El ministro de Desarrollo Agrario bonaerense, Javier Rodríguez, participó de una nueva edición del congreso A Todo Trigo, realizado en Mar del Plata. Allí, anunció la inscripción de dos nuevas variedades de trigo pan en el Registro Nacional de Cultivares y en el Registro Nacional de la Propiedad de Cultivares del Instituto Nacional de Semillas (INASE).
Se trata de las creaciones fitogenéticas MS INTA MDA Bonaerense 526 y MS INTA MDA Bonaerense 625, desarrolladas de manera conjunta por el Instituto Nacional de Tecnología Agropecuaria y el Ministerio de Desarrollo Agrario bonaerense (MDA).
Las nuevas variedades
La variedad MS INTA MDA Bonaerense 526 surge de la combinación entre Baguette 31 y Klein Castor. El material reúne el alto potencial de rendimiento, la fertilidad de espiga y la resistencia a roya estriada o amarilla aportadas por la variedad europea, junto con la buena calidad comercial, el excelente peso hectolítrico, el contenido de proteína y la resistencia a roya del tallo y de la hoja provenientes de Klein Castor.
Además, presenta una muy buena adaptación a todos los ambientes productivos del país.
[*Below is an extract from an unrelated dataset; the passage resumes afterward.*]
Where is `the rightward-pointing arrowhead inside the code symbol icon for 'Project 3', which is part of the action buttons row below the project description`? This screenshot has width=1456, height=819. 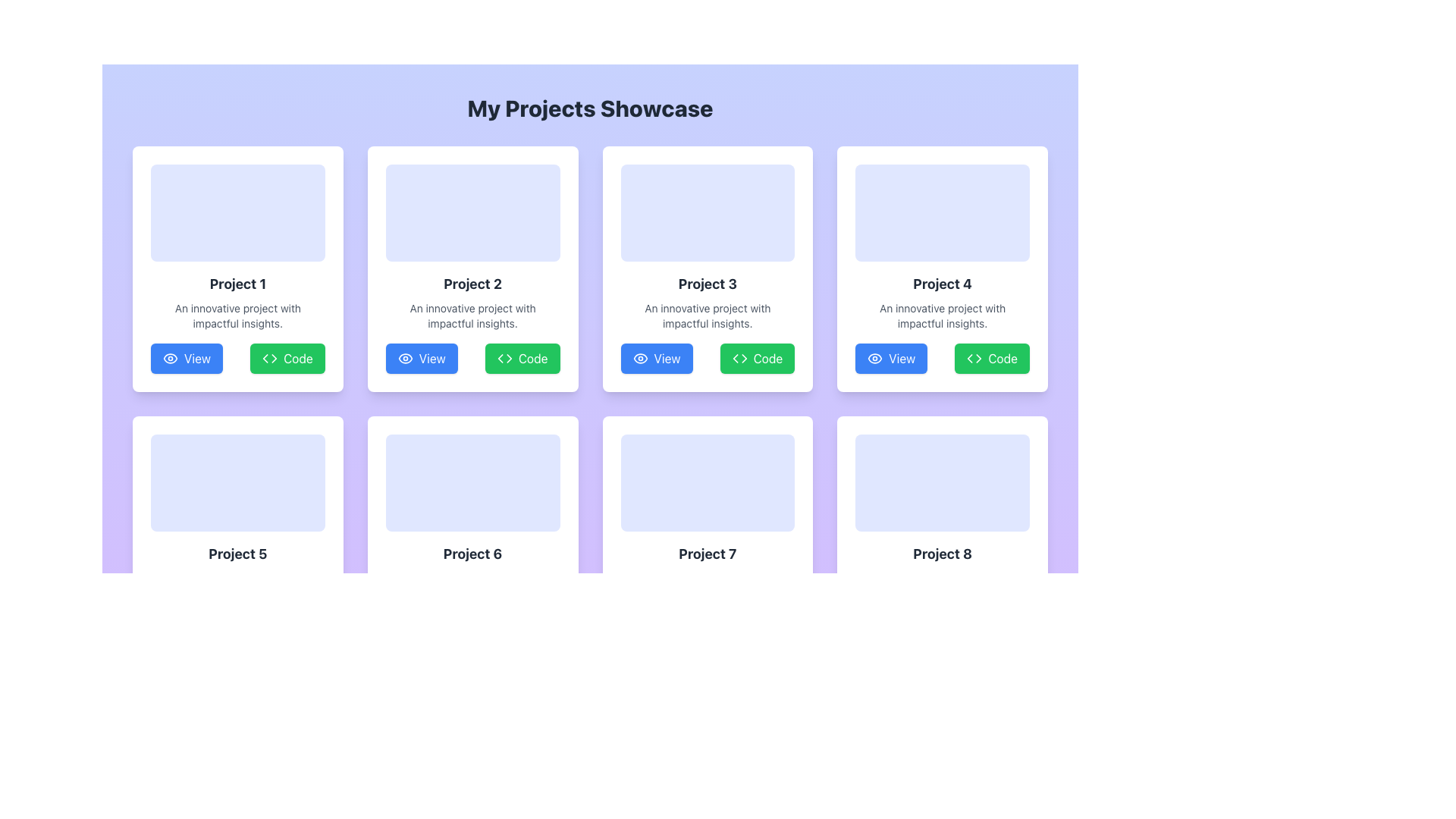 the rightward-pointing arrowhead inside the code symbol icon for 'Project 3', which is part of the action buttons row below the project description is located at coordinates (744, 359).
Se trata de un trigo de ciclo intermedio, con posibilidades de adelantar fechas de siembra en la zona central argentina, considerándolo como un material intermedio a largo. También se destaca por su altura moderada a baja y por contar con una espiga aristulada o casi sin aristas.
En tanto, la variedad MS INTA MDA Bonaerense 625 proviene de una cruza entre trigo invernal europeo y líneas élite locales. Entre sus principales características sobresalen su baja estatura, su excelente perfil sanitario frente a royas y su altísimo potencial de rendimiento.
Asimismo, presenta una amplia adaptación a todas las zonas productivas argentinas y un ciclo intermedio a corto, con gran flexibilidad para distintas fechas de siembra, lo que le permite responder de manera eficiente a diversos esquemas productivos.
La Chacra Barrow
Durante su participación en el evento, Javier Rodríguez destacó el trabajo de la Chacra Experimental Integrada Barrow y el valor estratégico de la investigación aplicada al agro. “La Experimental Barrow tiene más de 100 años y uno de sus fuertes es el mejoramiento genético vegetal en trigo y trigo candeal. Estas nuevas variedades, el 526 y el 625, tienen un enorme potencial y muestran la importancia de la investigación científica y tecnológica para mejorar las condiciones de los productores”, sostuvo.
Además, explicó que ambas variedades poseen una amplia adaptación territorial y flexibilidad de manejo. “Tienen posibilidades de siembra en toda la provincia de Buenos Aires y muy buena adaptación a distintas fechas de siembra. Son herramientas que le agregan oportunidades a los productores”, afirmó.